Stored items
◆ ◆ ◆ ◆ ◆ ◆ ◆
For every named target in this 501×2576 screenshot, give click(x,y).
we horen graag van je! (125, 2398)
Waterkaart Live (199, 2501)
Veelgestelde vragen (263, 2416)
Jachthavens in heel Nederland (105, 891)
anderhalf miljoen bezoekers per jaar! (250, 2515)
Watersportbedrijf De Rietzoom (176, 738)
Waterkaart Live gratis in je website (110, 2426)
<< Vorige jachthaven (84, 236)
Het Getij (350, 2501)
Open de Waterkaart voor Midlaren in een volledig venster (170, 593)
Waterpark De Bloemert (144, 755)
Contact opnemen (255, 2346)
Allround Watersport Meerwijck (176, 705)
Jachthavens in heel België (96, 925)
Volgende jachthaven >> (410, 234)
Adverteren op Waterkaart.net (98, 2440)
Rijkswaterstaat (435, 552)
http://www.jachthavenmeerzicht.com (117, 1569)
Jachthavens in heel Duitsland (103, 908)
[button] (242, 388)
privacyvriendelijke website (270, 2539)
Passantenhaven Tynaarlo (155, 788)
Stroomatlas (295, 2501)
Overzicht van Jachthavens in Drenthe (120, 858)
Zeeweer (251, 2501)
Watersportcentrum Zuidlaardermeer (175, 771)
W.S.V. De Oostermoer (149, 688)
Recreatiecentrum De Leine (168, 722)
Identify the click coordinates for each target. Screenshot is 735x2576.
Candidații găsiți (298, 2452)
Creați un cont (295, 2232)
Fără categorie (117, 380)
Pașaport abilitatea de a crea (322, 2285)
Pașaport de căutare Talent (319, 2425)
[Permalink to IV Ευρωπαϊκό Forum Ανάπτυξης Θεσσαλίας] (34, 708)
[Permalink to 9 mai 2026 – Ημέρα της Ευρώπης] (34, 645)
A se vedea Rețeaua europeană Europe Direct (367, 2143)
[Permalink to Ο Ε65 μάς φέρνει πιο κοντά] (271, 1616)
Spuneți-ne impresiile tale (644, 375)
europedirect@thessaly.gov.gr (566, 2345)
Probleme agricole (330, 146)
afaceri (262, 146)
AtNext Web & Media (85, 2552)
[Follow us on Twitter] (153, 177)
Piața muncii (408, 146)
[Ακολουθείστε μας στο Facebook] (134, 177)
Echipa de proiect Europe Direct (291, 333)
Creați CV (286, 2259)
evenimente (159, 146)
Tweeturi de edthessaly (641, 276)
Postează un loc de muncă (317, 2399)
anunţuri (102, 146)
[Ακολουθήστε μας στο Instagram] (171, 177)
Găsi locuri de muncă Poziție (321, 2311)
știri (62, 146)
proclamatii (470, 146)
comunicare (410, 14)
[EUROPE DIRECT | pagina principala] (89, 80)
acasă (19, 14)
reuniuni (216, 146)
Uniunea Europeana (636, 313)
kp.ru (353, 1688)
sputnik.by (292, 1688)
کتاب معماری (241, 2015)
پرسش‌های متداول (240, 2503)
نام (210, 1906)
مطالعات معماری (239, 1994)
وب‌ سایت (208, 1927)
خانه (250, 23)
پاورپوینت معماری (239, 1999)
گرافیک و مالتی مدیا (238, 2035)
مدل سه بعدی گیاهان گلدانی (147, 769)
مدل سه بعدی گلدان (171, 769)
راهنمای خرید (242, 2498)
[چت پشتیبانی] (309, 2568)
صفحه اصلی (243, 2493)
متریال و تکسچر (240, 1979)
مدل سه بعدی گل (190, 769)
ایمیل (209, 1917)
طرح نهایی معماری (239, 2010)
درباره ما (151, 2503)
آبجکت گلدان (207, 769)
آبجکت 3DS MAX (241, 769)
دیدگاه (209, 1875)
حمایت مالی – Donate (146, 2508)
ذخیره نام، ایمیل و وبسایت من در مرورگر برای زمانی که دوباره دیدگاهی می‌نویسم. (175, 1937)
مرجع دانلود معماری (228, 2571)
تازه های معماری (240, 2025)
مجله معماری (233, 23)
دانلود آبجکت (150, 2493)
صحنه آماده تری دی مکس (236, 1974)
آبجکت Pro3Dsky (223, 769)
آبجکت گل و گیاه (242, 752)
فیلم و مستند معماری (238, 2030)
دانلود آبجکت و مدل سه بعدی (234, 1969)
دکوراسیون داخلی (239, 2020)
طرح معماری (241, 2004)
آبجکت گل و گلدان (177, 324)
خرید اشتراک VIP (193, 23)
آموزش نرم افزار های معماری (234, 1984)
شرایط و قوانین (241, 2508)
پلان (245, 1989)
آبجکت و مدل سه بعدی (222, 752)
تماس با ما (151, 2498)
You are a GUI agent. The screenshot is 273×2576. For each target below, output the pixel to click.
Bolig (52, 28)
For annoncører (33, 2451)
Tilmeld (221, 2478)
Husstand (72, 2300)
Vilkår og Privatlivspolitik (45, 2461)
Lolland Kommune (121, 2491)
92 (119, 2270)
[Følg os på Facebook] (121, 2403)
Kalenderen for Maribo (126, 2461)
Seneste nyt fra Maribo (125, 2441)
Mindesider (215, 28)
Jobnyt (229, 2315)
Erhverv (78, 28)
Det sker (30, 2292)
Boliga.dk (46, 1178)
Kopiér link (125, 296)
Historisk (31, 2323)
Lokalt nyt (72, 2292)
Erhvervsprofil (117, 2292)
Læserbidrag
◆ ◆ ◆ ◆ ◆ ◆ ◆
**EXERCISE**
Write the complete data out, exactly as above.

**EXERCISE RESULT**
For every named target in this 501×2576 screenshot, give click(x,y).
we horen graag van je! (125, 2398)
Waterkaart Live (199, 2501)
Veelgestelde vragen (263, 2416)
Jachthavens in heel Nederland (105, 891)
anderhalf miljoen bezoekers per jaar! (250, 2515)
Watersportbedrijf De Rietzoom (176, 738)
Waterkaart Live gratis in je website (110, 2426)
<< Vorige jachthaven (84, 236)
Het Getij (350, 2501)
Open de Waterkaart voor Midlaren in een volledig venster (170, 593)
Waterpark De Bloemert (144, 755)
Contact opnemen (255, 2346)
Allround Watersport Meerwijck (176, 705)
Jachthavens in heel België (96, 925)
Volgende jachthaven >> (410, 234)
Adverteren op Waterkaart.net (98, 2440)
Rijkswaterstaat (435, 552)
http://www.jachthavenmeerzicht.com (117, 1569)
Jachthavens in heel Duitsland (103, 908)
[button] (242, 388)
privacyvriendelijke website (270, 2539)
Passantenhaven Tynaarlo (155, 788)
Stroomatlas (295, 2501)
Overzicht van Jachthavens in Drenthe (120, 858)
Zeeweer (251, 2501)
Watersportcentrum Zuidlaardermeer (175, 771)
W.S.V. De Oostermoer (149, 688)
Recreatiecentrum De Leine (168, 722)
Identify the click coordinates for each target. Screenshot is 735x2576.
Candidații găsiți (298, 2452)
Creați un cont (295, 2232)
Fără categorie (117, 380)
Pașaport abilitatea de a crea (322, 2285)
Pașaport de căutare Talent (319, 2425)
[Permalink to IV Ευρωπαϊκό Forum Ανάπτυξης Θεσσαλίας] (34, 708)
[Permalink to 9 mai 2026 – Ημέρα της Ευρώπης] (34, 645)
A se vedea Rețeaua europeană Europe Direct (367, 2143)
[Permalink to Ο Ε65 μάς φέρνει πιο κοντά] (271, 1616)
Spuneți-ne impresiile tale (644, 375)
europedirect@thessaly.gov.gr (566, 2345)
Probleme agricole (330, 146)
afaceri (262, 146)
AtNext Web & Media (85, 2552)
[Follow us on Twitter] (153, 177)
Piața muncii (408, 146)
[Ακολουθείστε μας στο Facebook] (134, 177)
Echipa de proiect Europe Direct (291, 333)
Creați CV (286, 2259)
evenimente (159, 146)
Tweeturi de edthessaly (641, 276)
Postează un loc de muncă (317, 2399)
anunţuri (102, 146)
[Ακολουθήστε μας στο Instagram] (171, 177)
Găsi locuri de muncă Poziție (321, 2311)
știri (62, 146)
proclamatii (470, 146)
comunicare (410, 14)
[EUROPE DIRECT | pagina principala] (89, 80)
acasă (19, 14)
reuniuni (216, 146)
Uniunea Europeana (636, 313)
kp.ru (353, 1688)
sputnik.by (292, 1688)
کتاب معماری (241, 2015)
پرسش‌های متداول (240, 2503)
نام (210, 1906)
مطالعات معماری (239, 1994)
وب‌ سایت (208, 1927)
خانه (250, 23)
پاورپوینت معماری (239, 1999)
گرافیک و مالتی مدیا (238, 2035)
مدل سه بعدی گیاهان گلدانی (147, 769)
مدل سه بعدی گلدان (171, 769)
راهنمای خرید (242, 2498)
[چت پشتیبانی] (309, 2568)
صفحه اصلی (243, 2493)
متریال و تکسچر (240, 1979)
مدل سه بعدی گل (190, 769)
ایمیل (209, 1917)
طرح نهایی معماری (239, 2010)
درباره ما (151, 2503)
آبجکت گلدان (207, 769)
آبجکت 3DS MAX (241, 769)
دیدگاه (209, 1875)
حمایت مالی – Donate (146, 2508)
ذخیره نام، ایمیل و وبسایت من در مرورگر برای زمانی که دوباره دیدگاهی می‌نویسم. (175, 1937)
مرجع دانلود معماری (228, 2571)
تازه های معماری (240, 2025)
مجله معماری (233, 23)
دانلود آبجکت (150, 2493)
صحنه آماده تری دی مکس (236, 1974)
آبجکت Pro3Dsky (223, 769)
آبجکت گل و گیاه (242, 752)
فیلم و مستند معماری (238, 2030)
دانلود آبجکت و مدل سه بعدی (234, 1969)
دکوراسیون داخلی (239, 2020)
طرح معماری (241, 2004)
آبجکت گل و گلدان (177, 324)
خرید اشتراک VIP (193, 23)
آموزش نرم افزار های معماری (234, 1984)
شرایط و قوانین (241, 2508)
پلان (245, 1989)
آبجکت و مدل سه بعدی (222, 752)
تماس با ما (151, 2498)
You are a GUI agent. The screenshot is 273×2576. For each target below, output the pixel to click.
Bolig (52, 28)
For annoncører (33, 2451)
Tilmeld (221, 2478)
Husstand (72, 2300)
Vilkår og Privatlivspolitik (45, 2461)
Lolland Kommune (121, 2491)
92 (119, 2270)
[Følg os på Facebook] (121, 2403)
Kalenderen for Maribo (126, 2461)
Seneste nyt fra Maribo (125, 2441)
Mindesider (215, 28)
Jobnyt (229, 2315)
Erhverv (78, 28)
Det sker (30, 2292)
Boliga.dk (46, 1178)
Kopiér link (125, 296)
Historisk (31, 2323)
Lokalt nyt (72, 2292)
Erhvervsprofil (117, 2292)
Læserbidrag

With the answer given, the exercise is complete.